Several papers have proven the reduction of radiation exposure to operator with R-PCI [6,7,8,9,10]. Likewise, the present study demonstrated a dramatical decrease in operator radiation exposure with R-PCI compared to M-PCI. This is an unimpeachable benefit of R-PCI. However, there have been no information on radiation exposure to assistant in R-PCI procedures. We had been concerned about an increasing assistant radiation exposure due to the absence of operator, like a “shield”. In this study, the radiation exposure to assistant with R-PCI was comparable to that with M-PCI. Regarding this point, we should make further effort to reduce assistant radiation exposure more by keeping a certain distance from the X-ray generator during procedure.

A recent large-scale retrospective single-center study demonstrated the significant reduction of patients’ radiation exposure with R-PCI compared to M-PCI [10]. R-PCI can provide a precise device positioning and decreased operator strain and fatigue during the procedure, which may minimize fluoroscopy times. In contrast, this study showed that there was a trend to reduce radiation exposure to patients by R-PCI, but not statistically significant. This would be attributed to our team’s lack of experience and small sample size. Since R-PCI system is a novel and new technology, experience of both operator and assistant is very important. A previous study reported that R-PCI operators could reduce procedure and fluoroscopy time after three cases [11]. Thus, more experience of the operators and assistants may be able to further improve radiation exposure to both patients and assistants. To confirm the true benefit to patients, large-scale randomized R-PCI vs. M-PCI trials should be warranted. In this study, the procedural time was about 10 min longer in R-PCI than that in manual PCI, which was consistent with the previous studies [8, 10]. This could be caused by more time in robotic drive setup and loading the robotic drive with PCI devices. The CORA-PCI demonstrated that the low complexity procedure had significantly longer procedure time with R-PCI; whereas, this would be diluted by a lengthier overall procedure time in the intermediate- and high-complexity procedures.

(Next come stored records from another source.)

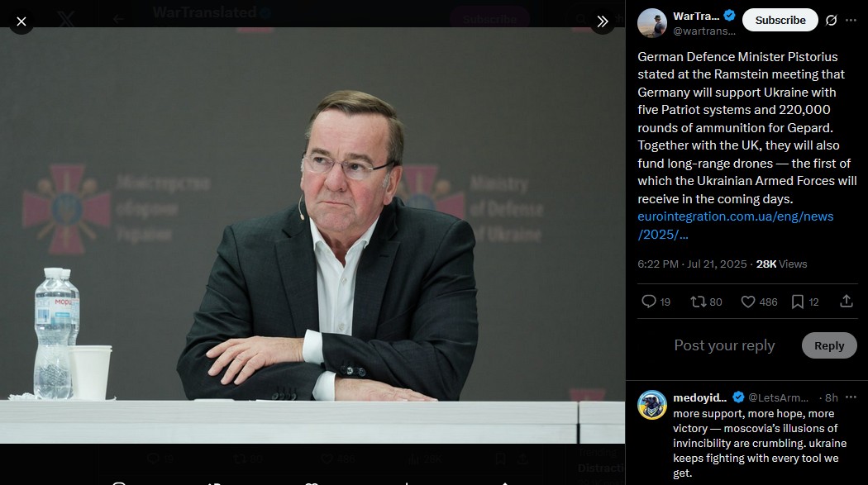
Task: Collapse the side panel with the double chevron
Action: coord(603,21)
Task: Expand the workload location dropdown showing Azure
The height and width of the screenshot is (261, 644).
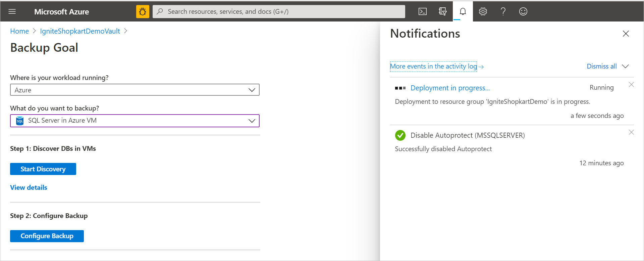Action: click(135, 90)
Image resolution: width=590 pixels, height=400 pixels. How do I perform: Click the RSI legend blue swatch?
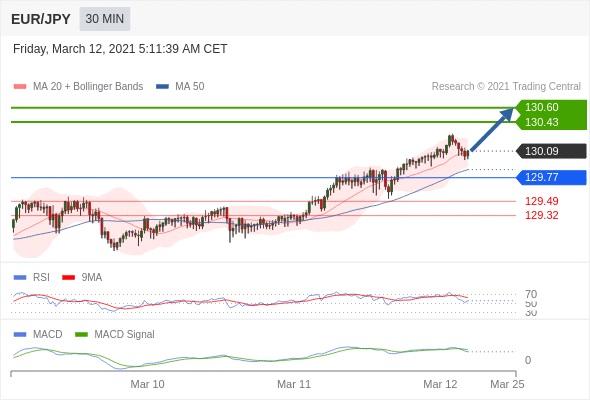pos(20,278)
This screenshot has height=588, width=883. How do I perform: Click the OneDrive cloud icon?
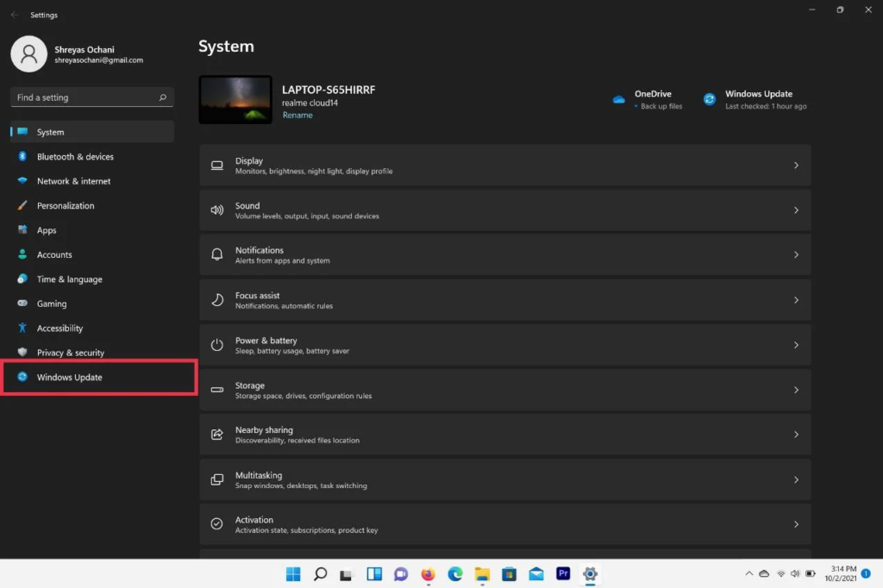pyautogui.click(x=618, y=99)
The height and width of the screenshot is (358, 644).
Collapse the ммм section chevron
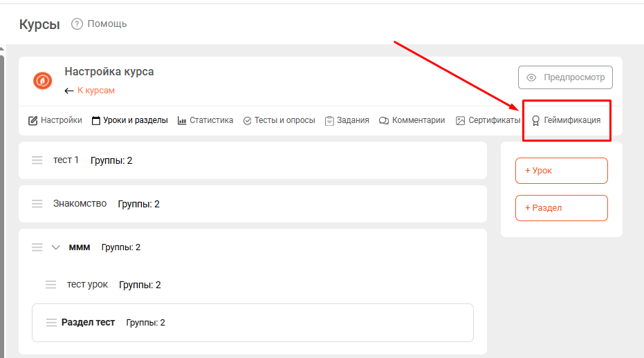coord(56,247)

Recently, another potential benefit of R-PCI has been raising. In R-PCI with the present CorPath system, someone needs to be close to the table for preparation of the patient and exchange the PCI devices in the cassette. However, except those timings, all staff can stay away from the tableside; consequently, R-PCI could minimize the proximity to the patient for the majority of the procedure. Therefore, in a pandemic such COVID-19 [12, 13], R-PCI may be useful to reduce the exposure risk to healthcare providers in the management of patients at high risk for COVID-19 or confirmed positives that require coronary intervention [14, 15].

Limitations

First, this was a retrospective study. Even though propensity sore matching was adopted to minimize differences between the two groups, a potential bias and residual confounding could not be eliminated. Second, this was a small-size and single-center study. Third, target lesions included in this study were relatively simple. To evaluate the safety and efficacy of the CorPath GRX system in the Japanese real-world practice, the nationwide post-marketing surveillance is ongoing. The results are awaited.

Conclusions

R-PCI in selected patients demonstrated favorable clinical outcomes with dramatical reduction of radiation exposure to operators in Japanese clinical practice.